Suddenly, a loud BANG comes from somewhere in the dark of our almost empty villa…

August 11/22:  The “rustling of others”

Daylight chases away my irrational fears, though my imagination ran wild last night. Awake long after Mark, in the dark, the loud noise made my heart race and didn’t make sense. The gate was locked, the kitchen grate was closed and the massive front doors were barred with a four-foot arm. If this had been a movie, someone would investigate the shadowy halls and dank cellar – but not me. I stayed put, turned on all the lights and a comedy on TV to lull myself to sleep.

Now in the light, armed with coffee, I search for the source of last night’s noise. I expect to find a wounded bird and broken vase on the second floor, where there’s a large fireplace with a chimney open to the elements. We’ve already chased out stray birds and mad hornets.

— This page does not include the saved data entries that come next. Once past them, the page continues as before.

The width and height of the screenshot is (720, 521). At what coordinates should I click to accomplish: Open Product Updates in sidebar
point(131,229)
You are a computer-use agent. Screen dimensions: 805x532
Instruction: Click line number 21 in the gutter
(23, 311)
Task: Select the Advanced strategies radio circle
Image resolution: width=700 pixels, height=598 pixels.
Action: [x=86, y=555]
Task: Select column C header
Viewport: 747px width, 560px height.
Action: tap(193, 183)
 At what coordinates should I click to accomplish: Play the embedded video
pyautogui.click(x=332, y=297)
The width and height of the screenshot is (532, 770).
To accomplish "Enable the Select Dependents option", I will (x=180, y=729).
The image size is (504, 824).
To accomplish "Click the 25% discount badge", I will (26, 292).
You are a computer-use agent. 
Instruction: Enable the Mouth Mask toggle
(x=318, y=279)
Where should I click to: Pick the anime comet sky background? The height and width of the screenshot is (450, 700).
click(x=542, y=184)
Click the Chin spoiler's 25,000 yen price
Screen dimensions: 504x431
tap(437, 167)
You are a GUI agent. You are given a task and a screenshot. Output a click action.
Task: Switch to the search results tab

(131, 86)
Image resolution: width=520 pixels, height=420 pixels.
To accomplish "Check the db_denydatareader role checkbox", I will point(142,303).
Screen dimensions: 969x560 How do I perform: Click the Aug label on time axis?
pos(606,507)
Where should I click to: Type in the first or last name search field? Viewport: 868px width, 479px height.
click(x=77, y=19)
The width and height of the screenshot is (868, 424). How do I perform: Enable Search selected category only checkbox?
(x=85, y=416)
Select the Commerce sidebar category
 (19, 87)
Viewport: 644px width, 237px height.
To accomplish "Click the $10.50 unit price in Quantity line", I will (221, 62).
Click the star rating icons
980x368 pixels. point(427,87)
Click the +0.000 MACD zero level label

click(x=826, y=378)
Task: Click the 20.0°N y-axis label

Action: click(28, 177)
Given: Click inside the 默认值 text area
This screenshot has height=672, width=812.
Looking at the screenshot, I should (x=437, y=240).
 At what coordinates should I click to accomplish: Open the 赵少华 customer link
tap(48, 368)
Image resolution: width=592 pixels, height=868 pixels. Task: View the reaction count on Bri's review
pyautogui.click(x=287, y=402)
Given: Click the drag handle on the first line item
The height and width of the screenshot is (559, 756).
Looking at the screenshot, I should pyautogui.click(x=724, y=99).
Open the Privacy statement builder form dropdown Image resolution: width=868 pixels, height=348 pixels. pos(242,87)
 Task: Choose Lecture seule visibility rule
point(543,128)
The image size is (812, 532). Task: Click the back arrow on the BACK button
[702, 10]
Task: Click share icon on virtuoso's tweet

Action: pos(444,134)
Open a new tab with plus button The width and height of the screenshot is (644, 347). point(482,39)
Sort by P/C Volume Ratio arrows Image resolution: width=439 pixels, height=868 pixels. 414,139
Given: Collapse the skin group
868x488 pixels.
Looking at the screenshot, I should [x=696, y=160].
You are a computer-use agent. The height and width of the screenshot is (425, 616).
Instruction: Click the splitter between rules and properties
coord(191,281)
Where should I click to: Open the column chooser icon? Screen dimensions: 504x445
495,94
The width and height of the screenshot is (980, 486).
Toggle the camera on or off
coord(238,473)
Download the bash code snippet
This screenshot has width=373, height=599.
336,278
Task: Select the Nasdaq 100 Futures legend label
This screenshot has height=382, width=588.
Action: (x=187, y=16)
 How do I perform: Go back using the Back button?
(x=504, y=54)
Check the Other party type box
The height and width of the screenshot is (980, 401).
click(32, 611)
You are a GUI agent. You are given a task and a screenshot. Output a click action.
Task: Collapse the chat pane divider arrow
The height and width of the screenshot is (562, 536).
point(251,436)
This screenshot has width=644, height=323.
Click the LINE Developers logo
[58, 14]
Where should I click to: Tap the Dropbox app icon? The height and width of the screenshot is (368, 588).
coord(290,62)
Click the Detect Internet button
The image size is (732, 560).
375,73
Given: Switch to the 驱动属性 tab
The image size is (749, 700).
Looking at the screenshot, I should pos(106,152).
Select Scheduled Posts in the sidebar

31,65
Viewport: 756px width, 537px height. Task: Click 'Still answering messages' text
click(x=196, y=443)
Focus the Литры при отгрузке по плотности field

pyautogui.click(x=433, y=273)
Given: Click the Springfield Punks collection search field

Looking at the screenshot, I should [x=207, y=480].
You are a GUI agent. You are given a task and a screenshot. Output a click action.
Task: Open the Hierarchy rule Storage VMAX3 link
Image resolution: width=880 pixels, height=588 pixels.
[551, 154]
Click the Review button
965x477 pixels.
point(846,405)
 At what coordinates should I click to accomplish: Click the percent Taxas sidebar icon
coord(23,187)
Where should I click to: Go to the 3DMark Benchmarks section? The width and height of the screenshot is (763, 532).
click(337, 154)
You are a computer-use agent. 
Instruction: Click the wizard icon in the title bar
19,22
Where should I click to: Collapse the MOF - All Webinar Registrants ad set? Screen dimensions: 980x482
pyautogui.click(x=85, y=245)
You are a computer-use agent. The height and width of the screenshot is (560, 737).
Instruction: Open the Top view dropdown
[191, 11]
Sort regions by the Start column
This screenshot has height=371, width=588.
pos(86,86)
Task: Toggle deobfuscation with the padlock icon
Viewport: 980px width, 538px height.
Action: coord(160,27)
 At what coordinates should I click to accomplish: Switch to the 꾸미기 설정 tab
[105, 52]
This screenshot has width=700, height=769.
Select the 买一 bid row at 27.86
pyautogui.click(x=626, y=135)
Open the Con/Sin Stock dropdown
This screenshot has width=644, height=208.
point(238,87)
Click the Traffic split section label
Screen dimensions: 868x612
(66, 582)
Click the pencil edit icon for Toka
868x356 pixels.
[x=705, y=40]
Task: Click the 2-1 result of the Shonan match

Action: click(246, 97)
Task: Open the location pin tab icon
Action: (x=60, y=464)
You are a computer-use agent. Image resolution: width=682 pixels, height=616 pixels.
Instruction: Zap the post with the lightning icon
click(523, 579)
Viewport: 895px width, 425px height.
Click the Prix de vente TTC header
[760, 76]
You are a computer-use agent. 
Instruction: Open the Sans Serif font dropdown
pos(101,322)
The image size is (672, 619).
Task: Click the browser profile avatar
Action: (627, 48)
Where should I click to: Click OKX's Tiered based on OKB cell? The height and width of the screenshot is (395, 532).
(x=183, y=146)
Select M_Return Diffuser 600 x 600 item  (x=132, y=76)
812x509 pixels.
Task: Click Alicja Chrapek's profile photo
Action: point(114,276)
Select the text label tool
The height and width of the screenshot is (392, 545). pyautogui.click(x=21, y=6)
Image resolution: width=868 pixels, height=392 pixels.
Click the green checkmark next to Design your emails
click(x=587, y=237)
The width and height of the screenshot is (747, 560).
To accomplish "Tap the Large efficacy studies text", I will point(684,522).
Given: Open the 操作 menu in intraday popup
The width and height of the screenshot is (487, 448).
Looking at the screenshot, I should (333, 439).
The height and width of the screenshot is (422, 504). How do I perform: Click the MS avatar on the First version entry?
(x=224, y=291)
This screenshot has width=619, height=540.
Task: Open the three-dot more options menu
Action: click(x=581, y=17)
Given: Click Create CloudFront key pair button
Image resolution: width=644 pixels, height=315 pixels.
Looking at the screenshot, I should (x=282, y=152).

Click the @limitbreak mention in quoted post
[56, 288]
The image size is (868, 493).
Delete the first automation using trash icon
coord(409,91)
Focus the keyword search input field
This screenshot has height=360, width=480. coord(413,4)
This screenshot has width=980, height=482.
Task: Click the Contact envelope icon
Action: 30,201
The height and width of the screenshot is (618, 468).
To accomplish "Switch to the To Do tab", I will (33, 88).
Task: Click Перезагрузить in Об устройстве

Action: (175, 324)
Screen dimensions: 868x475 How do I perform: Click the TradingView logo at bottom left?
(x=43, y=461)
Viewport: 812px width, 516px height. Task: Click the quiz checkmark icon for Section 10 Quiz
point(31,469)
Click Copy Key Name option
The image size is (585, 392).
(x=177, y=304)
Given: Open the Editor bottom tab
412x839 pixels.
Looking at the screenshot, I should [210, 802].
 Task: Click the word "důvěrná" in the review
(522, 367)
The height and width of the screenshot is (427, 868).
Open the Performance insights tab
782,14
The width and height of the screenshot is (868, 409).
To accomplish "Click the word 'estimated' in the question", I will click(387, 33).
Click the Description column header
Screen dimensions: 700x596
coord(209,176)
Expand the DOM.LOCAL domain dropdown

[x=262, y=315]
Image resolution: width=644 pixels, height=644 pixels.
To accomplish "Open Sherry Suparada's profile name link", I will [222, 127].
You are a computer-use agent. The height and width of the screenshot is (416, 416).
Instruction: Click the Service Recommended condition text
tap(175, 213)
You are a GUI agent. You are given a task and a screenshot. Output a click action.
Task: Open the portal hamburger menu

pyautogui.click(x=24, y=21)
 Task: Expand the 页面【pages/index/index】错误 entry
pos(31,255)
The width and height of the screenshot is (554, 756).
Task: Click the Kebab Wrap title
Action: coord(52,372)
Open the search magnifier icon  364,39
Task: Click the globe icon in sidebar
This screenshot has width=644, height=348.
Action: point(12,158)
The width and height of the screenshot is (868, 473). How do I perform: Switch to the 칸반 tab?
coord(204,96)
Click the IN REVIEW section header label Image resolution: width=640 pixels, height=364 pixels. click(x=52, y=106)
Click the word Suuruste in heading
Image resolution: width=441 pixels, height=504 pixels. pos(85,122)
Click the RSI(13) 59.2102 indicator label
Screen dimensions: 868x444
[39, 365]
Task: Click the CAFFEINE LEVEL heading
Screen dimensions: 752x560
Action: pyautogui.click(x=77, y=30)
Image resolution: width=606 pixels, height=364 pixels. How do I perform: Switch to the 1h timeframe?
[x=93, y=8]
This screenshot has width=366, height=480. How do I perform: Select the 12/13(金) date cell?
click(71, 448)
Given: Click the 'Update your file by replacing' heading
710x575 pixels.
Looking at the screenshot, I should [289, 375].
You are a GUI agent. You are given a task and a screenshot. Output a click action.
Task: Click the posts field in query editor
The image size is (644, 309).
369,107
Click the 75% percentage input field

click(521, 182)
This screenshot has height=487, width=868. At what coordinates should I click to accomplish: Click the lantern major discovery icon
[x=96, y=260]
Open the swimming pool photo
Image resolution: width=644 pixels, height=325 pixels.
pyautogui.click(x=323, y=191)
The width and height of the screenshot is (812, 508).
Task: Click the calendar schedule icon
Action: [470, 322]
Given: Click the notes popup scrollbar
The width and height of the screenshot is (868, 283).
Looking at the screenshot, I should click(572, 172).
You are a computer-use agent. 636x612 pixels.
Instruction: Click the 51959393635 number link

There’s nothing out of place when I check, so I return to my journaling outside. While collecting my train of thoughts about my last entry, I absentmindedly notice that the patio is damp. Tutino described the sound of the diaries moving about in the museum at night this way: “There is a type of special noise, a rustling sound of sprouts pushing up from the Archive after all these years… filled with the stories of Italians.”

Rustling, like the word susurrus, is a whispering noise. Not like the one I heard last night, but more like the soft breeze stirring the trees now. Looking up, I see an open shutter on the second floor. Ah, mystery solved! The wind must have come up to catch an unsecured shutter and slam it against the house, startling me.

I finish writing and close my sunflower-yellow journal as it’s time to explore another hilltop town. My thoughts linger on the role diaries play in preserving history and what happens to the “visceral first-hand accounts” of everyday people? Umberto Eco says, “to survive, we must tell stories” and our diaries and journals are home to some of those stories. What will become of them?

Who will mind your diary?

This feature appeared in the October 2023 edition of Boulevard Vancouver.